Entries
start

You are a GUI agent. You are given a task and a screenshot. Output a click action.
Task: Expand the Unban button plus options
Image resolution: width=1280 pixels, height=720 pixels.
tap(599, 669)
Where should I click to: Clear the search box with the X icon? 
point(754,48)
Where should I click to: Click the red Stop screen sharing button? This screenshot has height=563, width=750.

end
start

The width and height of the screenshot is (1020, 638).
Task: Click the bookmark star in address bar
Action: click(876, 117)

end
start

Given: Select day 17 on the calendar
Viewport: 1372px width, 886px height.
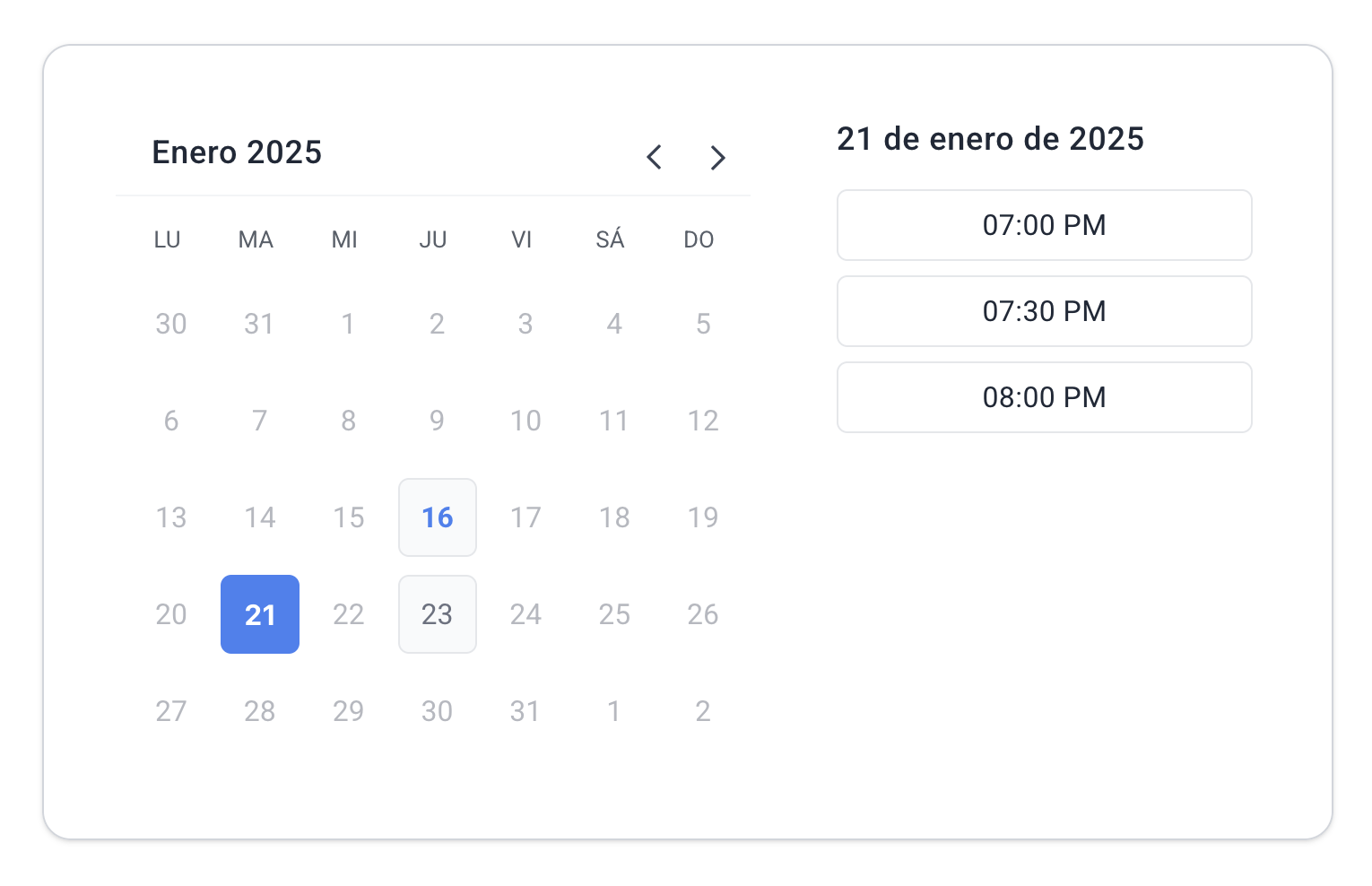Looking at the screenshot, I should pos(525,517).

end

What to produce
Return the lines between the line containing "Where should I click to: Clear" and the line containing "Where should I click to: Click", inclusive, copied exactly as they appear.

The response
Where should I click to: Clear the search box with the X icon? 
point(754,48)
Where should I click to: Click the red Stop screen sharing button? This screenshot has height=563, width=750.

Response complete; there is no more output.